Затем, мне приписали фразу, что никаких разногласий в Театральной секции не было. Я этого не сказал, а сказал, что, несмотря на разногласия и различные течения, у нас в секции враждебного отношения к марксистской постановке вопроса, к марксистской методологии не замечалось. Так что приписывать мне вещи, которые я не говорил, а затем с победным щитом и веером прохаживаться на счет Театральной секции легко, но такая критика цели не достигает.
Не помню, кто сказал, что не было помощи клубам. Простите, товарищи, если Николай Иванович говорит, что мы виноваты в том, что не осведомили, то извините. Разрешите если не глазами, то хотя бы носом уткнуться в наш доклад. (Зачитывает текст.)
Опровергните, что этого не было. Так что говорить, что никакой работы не было, – это значит не читать доклада и не слышать того доклада, который был сделан здесь. Может быть, это плохо сделано, но тогда покритикуйте нас, и мы с удовольствием послушаем эту критику. Может быть, эта работа отрицательная, мы не умеем работать, может быть, не делаем того, что нужно.

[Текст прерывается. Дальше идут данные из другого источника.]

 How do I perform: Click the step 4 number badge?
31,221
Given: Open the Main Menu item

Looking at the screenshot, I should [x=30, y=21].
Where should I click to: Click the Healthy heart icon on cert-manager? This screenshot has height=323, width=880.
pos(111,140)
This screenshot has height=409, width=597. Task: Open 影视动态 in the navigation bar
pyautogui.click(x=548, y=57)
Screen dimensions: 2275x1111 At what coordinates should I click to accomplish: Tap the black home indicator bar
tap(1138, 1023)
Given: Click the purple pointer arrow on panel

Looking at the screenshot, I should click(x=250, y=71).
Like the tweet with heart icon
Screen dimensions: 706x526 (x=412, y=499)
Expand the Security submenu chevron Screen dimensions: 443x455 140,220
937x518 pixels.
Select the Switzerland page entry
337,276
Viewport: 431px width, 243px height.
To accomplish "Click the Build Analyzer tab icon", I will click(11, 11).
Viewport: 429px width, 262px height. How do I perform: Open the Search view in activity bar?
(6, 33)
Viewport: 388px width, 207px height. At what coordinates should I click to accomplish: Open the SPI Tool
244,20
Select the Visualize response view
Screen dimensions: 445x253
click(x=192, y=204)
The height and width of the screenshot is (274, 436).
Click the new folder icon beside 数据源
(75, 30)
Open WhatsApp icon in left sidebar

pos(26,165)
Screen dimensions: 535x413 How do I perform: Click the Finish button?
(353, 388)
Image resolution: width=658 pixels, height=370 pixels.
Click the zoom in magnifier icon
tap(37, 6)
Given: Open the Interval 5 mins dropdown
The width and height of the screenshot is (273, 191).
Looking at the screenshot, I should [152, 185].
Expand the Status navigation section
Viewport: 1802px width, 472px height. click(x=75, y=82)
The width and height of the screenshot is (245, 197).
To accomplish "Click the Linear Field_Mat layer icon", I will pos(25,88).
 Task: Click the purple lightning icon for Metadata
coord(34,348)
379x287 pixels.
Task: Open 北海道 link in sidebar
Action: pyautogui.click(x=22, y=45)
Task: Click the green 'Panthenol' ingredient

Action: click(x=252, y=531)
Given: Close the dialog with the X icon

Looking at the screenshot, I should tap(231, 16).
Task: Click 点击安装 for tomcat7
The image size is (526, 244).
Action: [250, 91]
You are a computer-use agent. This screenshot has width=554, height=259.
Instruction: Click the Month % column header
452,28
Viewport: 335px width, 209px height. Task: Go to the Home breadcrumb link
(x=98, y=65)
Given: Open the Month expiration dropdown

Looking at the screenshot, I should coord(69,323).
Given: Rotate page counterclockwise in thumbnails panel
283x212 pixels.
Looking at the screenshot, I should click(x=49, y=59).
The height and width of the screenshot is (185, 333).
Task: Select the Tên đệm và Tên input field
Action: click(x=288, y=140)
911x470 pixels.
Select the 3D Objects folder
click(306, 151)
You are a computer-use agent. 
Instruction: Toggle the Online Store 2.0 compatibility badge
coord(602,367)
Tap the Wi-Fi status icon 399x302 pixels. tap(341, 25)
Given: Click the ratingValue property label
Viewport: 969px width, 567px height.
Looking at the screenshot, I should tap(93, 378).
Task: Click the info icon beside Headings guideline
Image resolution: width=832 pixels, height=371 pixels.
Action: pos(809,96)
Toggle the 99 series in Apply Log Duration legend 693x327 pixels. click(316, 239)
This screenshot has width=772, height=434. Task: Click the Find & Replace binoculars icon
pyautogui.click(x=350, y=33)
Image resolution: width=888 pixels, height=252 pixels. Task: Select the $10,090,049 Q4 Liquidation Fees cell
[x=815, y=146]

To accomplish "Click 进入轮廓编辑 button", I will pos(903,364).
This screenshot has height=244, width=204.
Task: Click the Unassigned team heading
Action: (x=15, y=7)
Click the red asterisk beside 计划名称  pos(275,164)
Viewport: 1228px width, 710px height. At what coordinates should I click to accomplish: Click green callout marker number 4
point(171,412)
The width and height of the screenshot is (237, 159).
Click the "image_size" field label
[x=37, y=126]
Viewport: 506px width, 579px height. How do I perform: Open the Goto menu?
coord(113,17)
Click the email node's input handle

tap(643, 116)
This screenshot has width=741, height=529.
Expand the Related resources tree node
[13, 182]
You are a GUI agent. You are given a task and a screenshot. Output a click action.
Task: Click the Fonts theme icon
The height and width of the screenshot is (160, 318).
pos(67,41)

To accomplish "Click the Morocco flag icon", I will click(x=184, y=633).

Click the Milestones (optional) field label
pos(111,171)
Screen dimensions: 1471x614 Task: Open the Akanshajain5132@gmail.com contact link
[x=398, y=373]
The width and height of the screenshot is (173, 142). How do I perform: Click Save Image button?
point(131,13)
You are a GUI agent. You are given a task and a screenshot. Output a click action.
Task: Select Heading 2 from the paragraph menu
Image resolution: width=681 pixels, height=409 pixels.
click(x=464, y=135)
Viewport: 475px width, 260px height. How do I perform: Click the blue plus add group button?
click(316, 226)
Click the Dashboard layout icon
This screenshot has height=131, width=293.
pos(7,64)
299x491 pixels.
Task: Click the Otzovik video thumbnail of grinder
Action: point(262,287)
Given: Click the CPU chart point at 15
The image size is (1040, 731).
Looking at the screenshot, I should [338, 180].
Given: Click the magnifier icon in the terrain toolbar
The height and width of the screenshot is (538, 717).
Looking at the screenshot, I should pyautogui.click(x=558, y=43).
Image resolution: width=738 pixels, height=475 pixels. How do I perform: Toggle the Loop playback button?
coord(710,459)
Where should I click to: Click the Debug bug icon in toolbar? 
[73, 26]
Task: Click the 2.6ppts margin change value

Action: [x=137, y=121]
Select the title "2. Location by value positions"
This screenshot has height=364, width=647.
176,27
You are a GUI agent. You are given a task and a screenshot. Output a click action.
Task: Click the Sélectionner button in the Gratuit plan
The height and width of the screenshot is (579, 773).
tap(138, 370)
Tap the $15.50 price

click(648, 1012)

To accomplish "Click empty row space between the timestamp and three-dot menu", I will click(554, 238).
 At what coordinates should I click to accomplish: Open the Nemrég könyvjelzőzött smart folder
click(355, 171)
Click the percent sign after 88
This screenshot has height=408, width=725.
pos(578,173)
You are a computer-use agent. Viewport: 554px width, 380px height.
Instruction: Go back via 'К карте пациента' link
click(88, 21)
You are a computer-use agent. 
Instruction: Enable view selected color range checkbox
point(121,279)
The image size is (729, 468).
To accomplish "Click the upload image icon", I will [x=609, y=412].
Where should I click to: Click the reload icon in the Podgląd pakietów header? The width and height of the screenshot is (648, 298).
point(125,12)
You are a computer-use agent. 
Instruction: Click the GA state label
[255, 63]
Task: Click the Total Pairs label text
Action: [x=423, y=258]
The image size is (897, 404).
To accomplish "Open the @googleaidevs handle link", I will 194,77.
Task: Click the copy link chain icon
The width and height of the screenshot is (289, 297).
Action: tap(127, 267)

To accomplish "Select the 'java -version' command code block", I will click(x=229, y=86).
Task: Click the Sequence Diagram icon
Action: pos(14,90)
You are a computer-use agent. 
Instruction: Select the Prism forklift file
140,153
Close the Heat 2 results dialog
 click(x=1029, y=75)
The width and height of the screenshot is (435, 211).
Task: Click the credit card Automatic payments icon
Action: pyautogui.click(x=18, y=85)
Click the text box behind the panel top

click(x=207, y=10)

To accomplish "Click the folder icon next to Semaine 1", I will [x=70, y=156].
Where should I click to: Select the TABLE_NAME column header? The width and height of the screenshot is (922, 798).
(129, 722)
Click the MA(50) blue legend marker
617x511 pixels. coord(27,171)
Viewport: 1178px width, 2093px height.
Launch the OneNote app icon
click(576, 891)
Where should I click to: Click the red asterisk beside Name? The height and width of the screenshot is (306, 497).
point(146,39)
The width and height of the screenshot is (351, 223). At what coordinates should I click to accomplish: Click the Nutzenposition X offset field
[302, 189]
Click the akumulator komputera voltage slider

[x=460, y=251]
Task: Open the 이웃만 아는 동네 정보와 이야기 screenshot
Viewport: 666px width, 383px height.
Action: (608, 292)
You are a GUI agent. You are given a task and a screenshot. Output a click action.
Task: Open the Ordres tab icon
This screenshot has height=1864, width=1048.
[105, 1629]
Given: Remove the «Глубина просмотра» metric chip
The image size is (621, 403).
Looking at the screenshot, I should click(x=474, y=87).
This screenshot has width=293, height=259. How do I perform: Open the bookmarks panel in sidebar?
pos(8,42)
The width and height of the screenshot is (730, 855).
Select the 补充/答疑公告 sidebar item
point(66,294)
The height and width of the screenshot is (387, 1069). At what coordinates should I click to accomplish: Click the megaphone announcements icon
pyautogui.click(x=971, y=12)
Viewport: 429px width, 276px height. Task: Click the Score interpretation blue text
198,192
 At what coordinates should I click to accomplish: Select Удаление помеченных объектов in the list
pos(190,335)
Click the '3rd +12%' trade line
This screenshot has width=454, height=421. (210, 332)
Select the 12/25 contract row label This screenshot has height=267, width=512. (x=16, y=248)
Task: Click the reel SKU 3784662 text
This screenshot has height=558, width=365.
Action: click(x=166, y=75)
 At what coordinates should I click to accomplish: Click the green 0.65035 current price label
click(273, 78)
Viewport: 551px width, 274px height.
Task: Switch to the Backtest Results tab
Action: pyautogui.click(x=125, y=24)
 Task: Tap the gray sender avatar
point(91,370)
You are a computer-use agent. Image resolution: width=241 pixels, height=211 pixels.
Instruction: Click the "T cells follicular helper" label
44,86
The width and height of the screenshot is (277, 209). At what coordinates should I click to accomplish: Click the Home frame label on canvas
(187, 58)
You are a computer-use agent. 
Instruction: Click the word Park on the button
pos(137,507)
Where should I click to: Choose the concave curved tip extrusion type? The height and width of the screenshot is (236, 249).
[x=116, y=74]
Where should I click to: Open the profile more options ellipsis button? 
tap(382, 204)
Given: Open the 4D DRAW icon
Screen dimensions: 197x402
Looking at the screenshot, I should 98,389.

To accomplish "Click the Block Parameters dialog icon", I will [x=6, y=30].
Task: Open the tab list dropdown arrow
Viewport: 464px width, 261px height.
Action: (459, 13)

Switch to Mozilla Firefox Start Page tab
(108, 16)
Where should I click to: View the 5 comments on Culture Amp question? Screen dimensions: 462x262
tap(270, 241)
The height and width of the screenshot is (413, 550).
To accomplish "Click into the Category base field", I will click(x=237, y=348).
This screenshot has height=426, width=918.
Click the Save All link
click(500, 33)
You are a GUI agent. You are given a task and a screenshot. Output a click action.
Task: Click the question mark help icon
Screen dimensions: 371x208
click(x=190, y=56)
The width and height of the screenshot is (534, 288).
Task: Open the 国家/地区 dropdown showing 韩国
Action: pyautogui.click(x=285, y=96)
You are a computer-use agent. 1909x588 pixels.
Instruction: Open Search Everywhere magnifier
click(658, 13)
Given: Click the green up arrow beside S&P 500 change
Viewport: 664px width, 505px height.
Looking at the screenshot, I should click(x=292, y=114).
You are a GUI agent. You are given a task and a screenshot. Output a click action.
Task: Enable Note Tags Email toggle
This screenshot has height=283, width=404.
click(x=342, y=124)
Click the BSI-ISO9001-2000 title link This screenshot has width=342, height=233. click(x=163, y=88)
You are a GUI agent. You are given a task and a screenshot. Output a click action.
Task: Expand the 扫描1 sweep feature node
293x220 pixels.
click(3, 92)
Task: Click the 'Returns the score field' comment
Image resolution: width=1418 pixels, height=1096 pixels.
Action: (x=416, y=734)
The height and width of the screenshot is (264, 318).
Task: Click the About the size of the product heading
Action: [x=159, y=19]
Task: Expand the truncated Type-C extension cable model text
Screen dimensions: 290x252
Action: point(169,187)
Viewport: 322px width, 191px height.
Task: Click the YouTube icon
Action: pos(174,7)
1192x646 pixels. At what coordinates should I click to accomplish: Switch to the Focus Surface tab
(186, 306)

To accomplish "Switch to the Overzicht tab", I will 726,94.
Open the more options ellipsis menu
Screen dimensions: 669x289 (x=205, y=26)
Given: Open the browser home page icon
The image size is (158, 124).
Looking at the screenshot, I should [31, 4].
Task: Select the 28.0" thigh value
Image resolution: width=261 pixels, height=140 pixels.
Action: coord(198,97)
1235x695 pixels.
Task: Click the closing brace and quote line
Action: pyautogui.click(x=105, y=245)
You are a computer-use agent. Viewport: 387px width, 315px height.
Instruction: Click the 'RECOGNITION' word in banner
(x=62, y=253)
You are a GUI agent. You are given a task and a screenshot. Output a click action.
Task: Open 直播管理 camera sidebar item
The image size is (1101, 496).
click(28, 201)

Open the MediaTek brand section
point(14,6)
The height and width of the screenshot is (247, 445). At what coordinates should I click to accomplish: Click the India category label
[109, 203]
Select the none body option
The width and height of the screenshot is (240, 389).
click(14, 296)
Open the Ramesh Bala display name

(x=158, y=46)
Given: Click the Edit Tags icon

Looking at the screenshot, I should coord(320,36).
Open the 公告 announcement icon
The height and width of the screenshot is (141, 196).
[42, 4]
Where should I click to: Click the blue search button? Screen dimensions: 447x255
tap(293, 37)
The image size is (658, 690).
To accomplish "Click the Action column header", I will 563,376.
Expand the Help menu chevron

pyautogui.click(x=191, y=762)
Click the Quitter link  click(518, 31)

А то у вас получается критика в виде махания крылом ветряной мельницы по воздуху, которая никому никакой пользы не дает. Если бы вы сказали о нашей работе несколько резких несочувственных слов, то, может быть, это принесло бы пользу, но вы просто говорите, что работы нет.
Отсутствие четкой принципиальной установки. Не могу этого принять за Театральную секцию. Она обнаружила максимальную четкость, которую могла проявить в том составе, в котором была.
В чем заключалась моя задача как председателя Театральной секции?
Она заключалась в следующем: я получил наследие от старой Академии, в которой было много почтенных старых сотрудников, работавших в рамках старой Академии и которую упрекают в аристократизме и т. д. При ближайшем знакомстве с работниками я пришел к выводу (может быть, ошибочному, тогда критикуйте), что это люди, в театральных вопросах сведущие, что у нас в Театральной секции собрались почти все театроведы, которые имеются в Москве и имеют больший или меньший вес; что эти театроведы не марксисты, но что некоторые из них могут работать по заданиям, которые даст марксистское руководство, а некоторые не могут (они от нас отпали).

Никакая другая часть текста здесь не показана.